S&P 500 futures were up 0.74% at 4.50 a.m. ET, after the index snapped a four-day losing streak to close 0.95% higher Wednesday. Dow Jones futures advanced 0.71%, while Nasdaq 100 futures also put on 0.71%, signaling gains when markets open later in the day.
Asian stocks advanced overnight as worries receded about risks to the wider financial system from an Evergrande debt default. China's CSI 300 index of Shanghai and Shenzhen-listed stocks rose 0.65%, while Hong Kong's Hang Seng climbed 1.01%.
Cryptocurrencies rallied across the board after tumbling along with stocks earlier in the week. Bitcoin was up 1% to $43,891, according to Bloomberg prices.
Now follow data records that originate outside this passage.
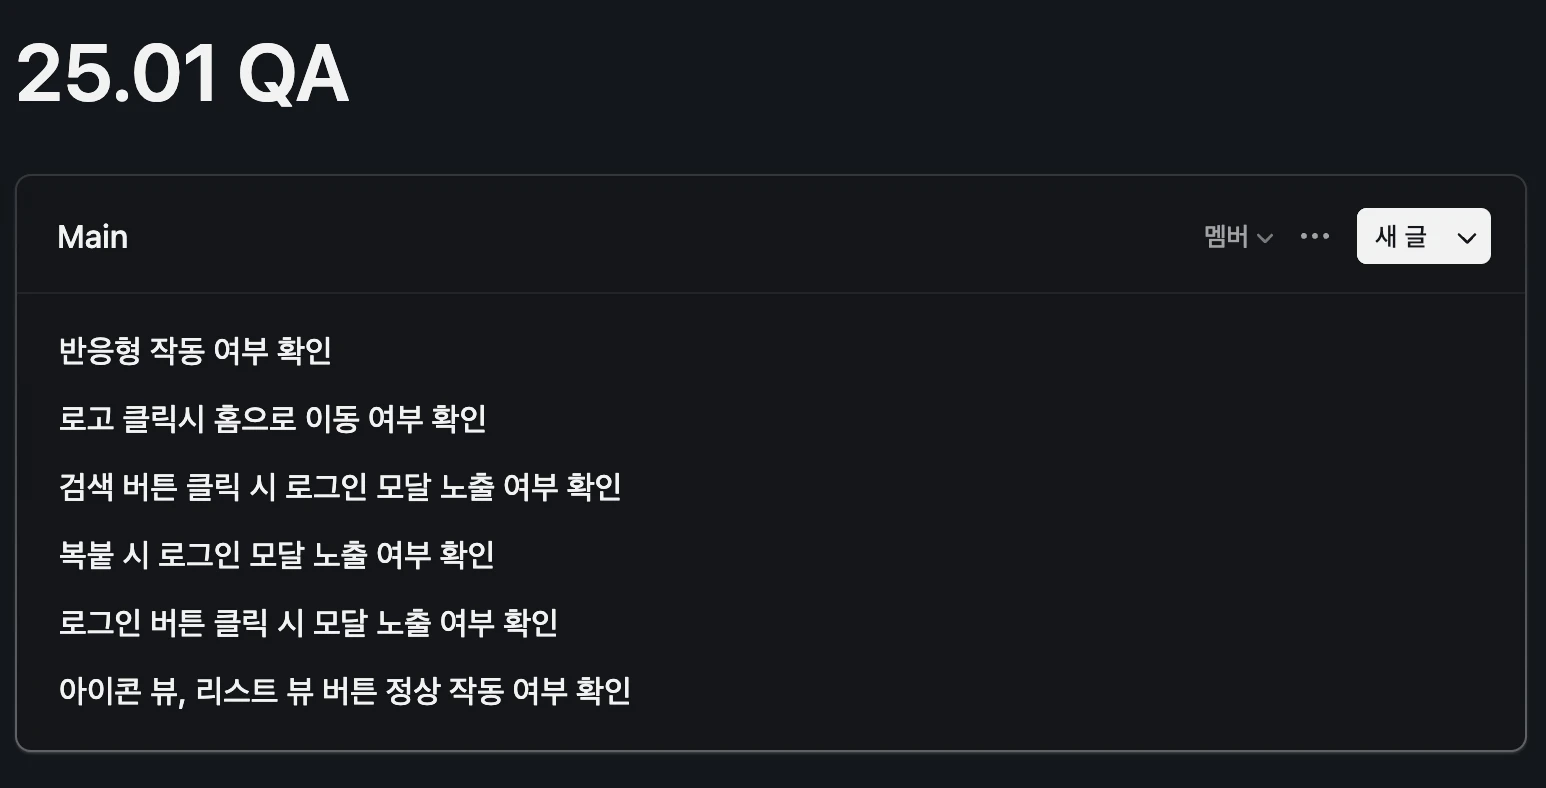Open the three-dot more options menu
The image size is (1546, 788).
click(x=1314, y=237)
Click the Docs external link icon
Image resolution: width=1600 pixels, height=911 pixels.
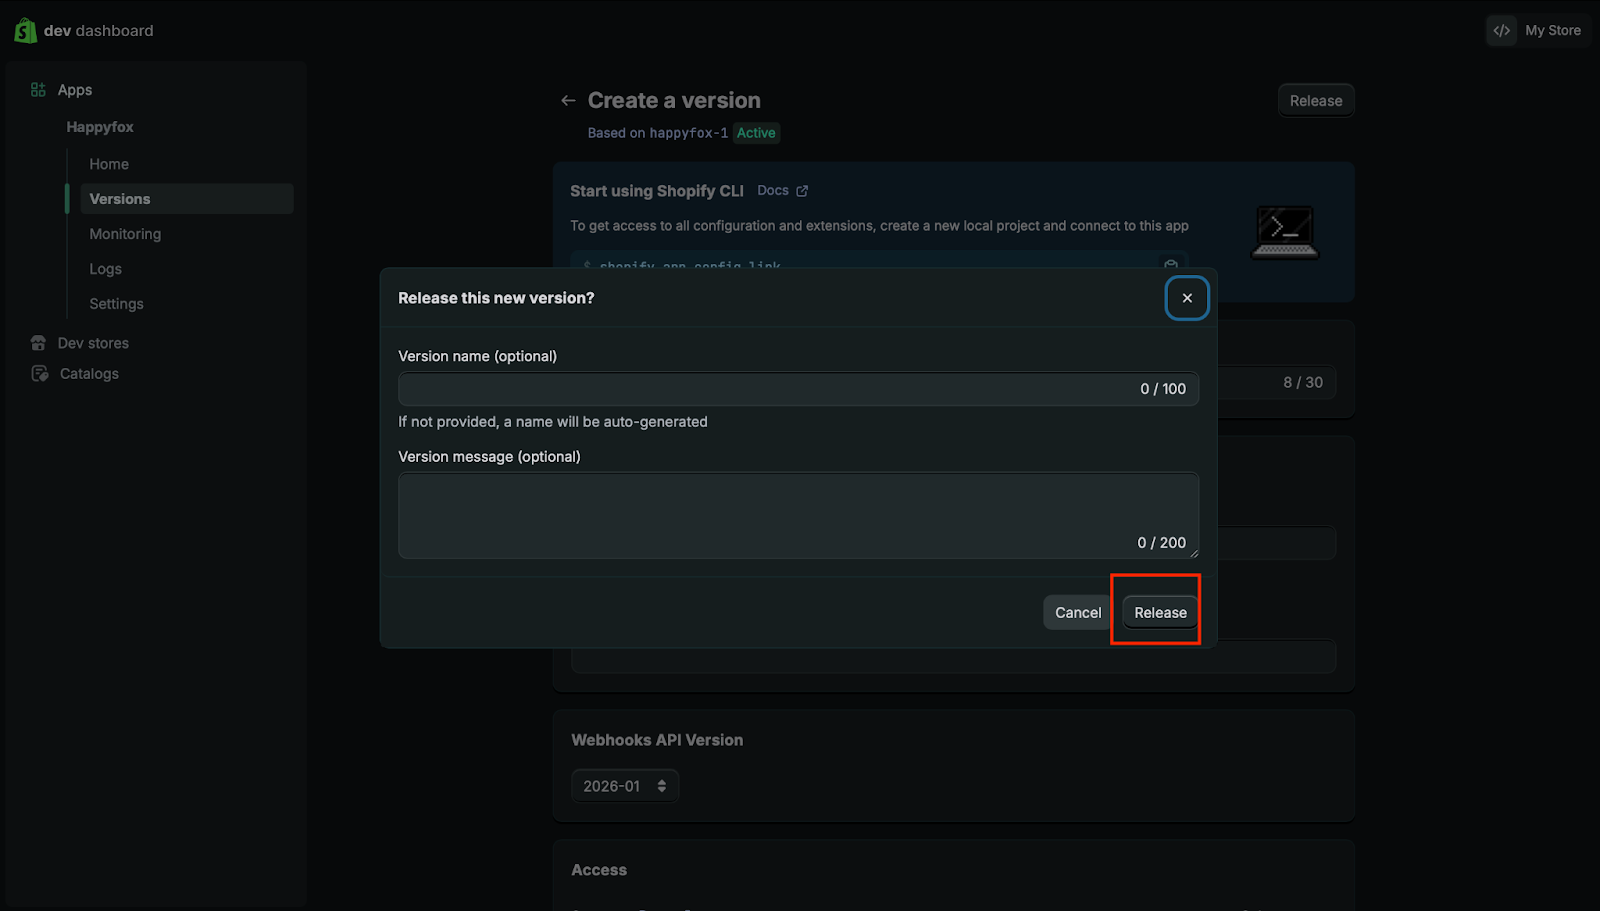point(802,191)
Ether , cardano, binance coin and other altcoins all rose more sharply.
Stocks climbed after the US Federal Reserve, the world's most powerful central bank, on Wednesday heavily suggested that it would start cutting back on its bond purchases from November, and finish the job by the middle of 2022. Some Fed policymakers also said they'd like to see interest rates start rising as soon as next year.
Analysts said markets were reassured that Fed Chair Jerome Powell left the door open to maintaining stimulus if the US economy needs it, and by his cautious approach to movement on interest rates.
Jim O'Sullivan, chief US macro strategist at TD Securities, said Powell gave an "unambiguous" signal that the Fed would start tapering bond purchases in November. O'Sullivan said he doesn't expect it to start hiking interest rates until 2023.
Neil Wilson, chief market analyst at trading platform Markets.com, said: "Jay Powell continues to walk the line between guiding the market to expect tightening without unduly worrying investors."
Still in focus for investors is the $300 billion debt crunch faced by Evergrande, China's second-biggest property developer. Fears the company could collapse and send shockwaves across the global economy helped push US stocks to their worst losses since May on Monday.
Yet those concerns were easing somewhat, after Evergrande unit Hengda said it had "resolved" an onshore interest payment via negotiation and the company reassured retail investors that they were a top priority. China's injection of 90 billion yuan ($13.9 billion) into the banking system also bolstered those hoping Beijing would step in to contain any shocks.
Shares in Evergrande jumped 17.62% on Thursday, although they remain more than 80% lower for the year.
But the property developer is still seen as in perilous position, and investors are closely watching a key test for Evergrande Thursday, when an $83.5 million interest payment on an offshore bond is due.
The US bond market was little changed after the Fed meeting, a sign that the central bank hadn't ruffled feathers. The yield on the key 10-year US Treasury note was roughly flat at 1.336% on Thursday. Yields move inversely to prices.